Serangan oleh dugaan pemukim Yahudi pada rabbin Israel di bagian Tepi Barat dari budaya impunitas

Burin, Boer Barat – Jari tengah kanan Rabi Arik Ascherman masih merupakan perban dari konfrontasi baru -baru ini di Tepi Barat, ketika seorang pemukim Yahudi ekstremis yang diduga menjebaknya dengan pisau, memukulnya dan menendangnya.
Hampir dua minggu setelah serangan 23 Oktober, ketika Rabi Liberal Palestina membantu memanen pohon zaitun mereka, tidak ada penangkapan yang dilakukan – bagian dari apa yang dikatakan para kritikus adalah budaya impunitas bagi pemukim ekstremis.
Warga Palestina mengatakan bahwa ketidakmampuan Israel yang nyata untuk menuntut para pemukim yang dituduh melakukan kekerasan adalah faktor kunci dalam gelombang kekerasan hampir dua bulan yang tidak menunjukkan tanda-tanda keterlambatan.

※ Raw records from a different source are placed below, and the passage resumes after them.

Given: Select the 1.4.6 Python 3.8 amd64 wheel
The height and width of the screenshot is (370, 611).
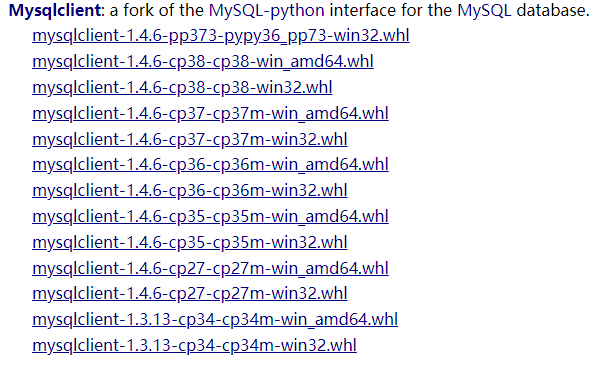Looking at the screenshot, I should (203, 62).
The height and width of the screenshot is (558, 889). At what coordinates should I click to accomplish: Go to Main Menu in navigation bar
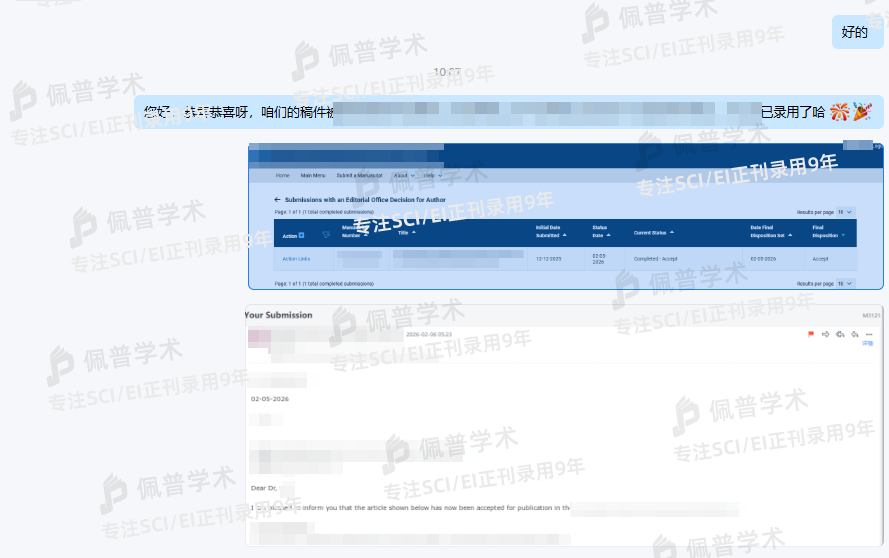click(313, 175)
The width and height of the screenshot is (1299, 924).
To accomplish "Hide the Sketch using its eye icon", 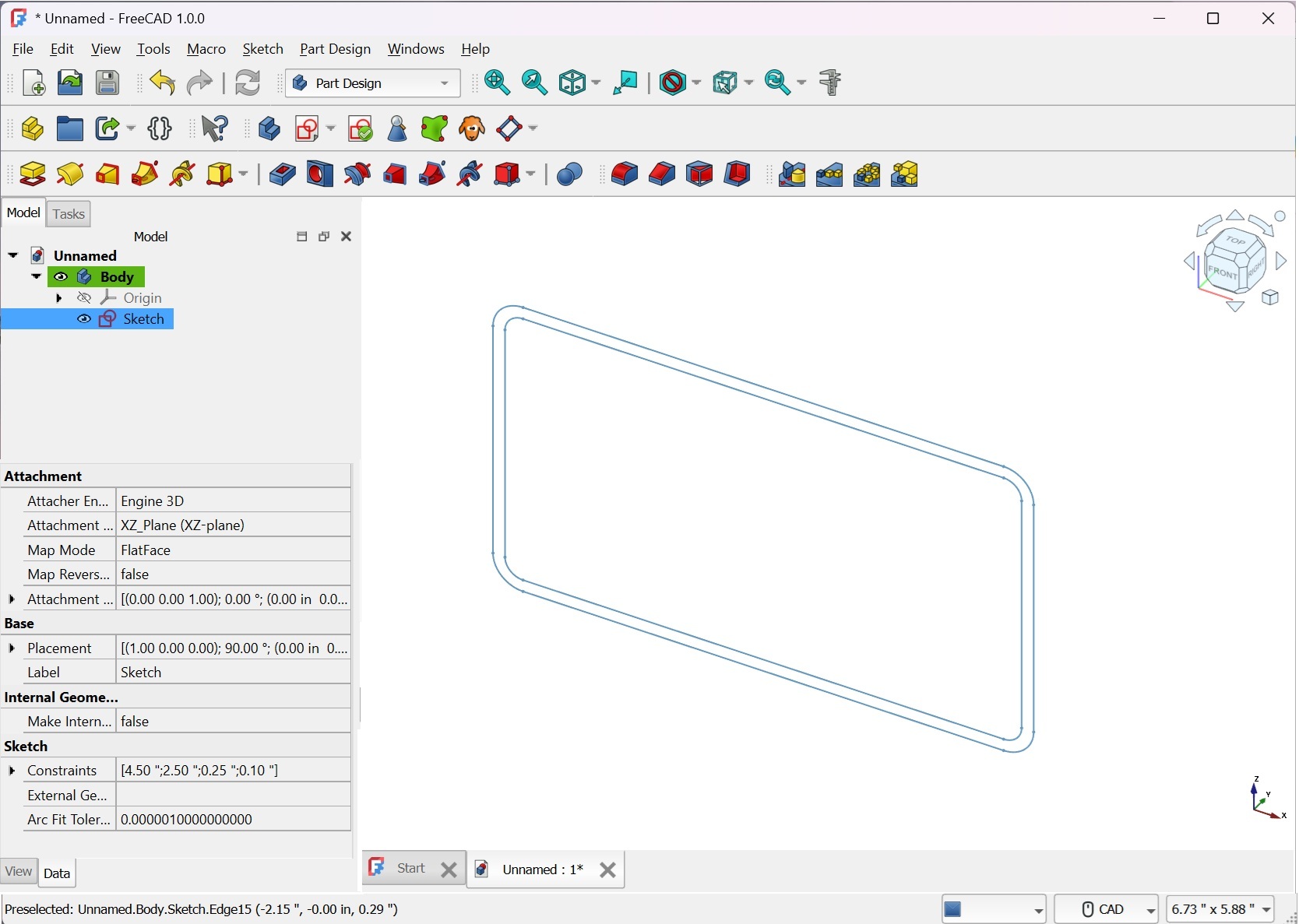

Ascherman mengepalai sebuah kelompok bernama Rabi untuk Hak Asasi Manusia, yang telah menemani petani Palestina ke kebun zaitun mereka selama lebih dari satu dekade selama musim panen, ketika serangan oleh pemukim ekstremis biasanya meningkat. Sementara kehadiran orang Israel kadang -kadang mencegah kekerasan, Ascherman mengatakan serangan terhadapnya menunjukkan bagaimana para ekstremis – tampaknya bebas dari ancaman hukuman – seringkali tidak takut.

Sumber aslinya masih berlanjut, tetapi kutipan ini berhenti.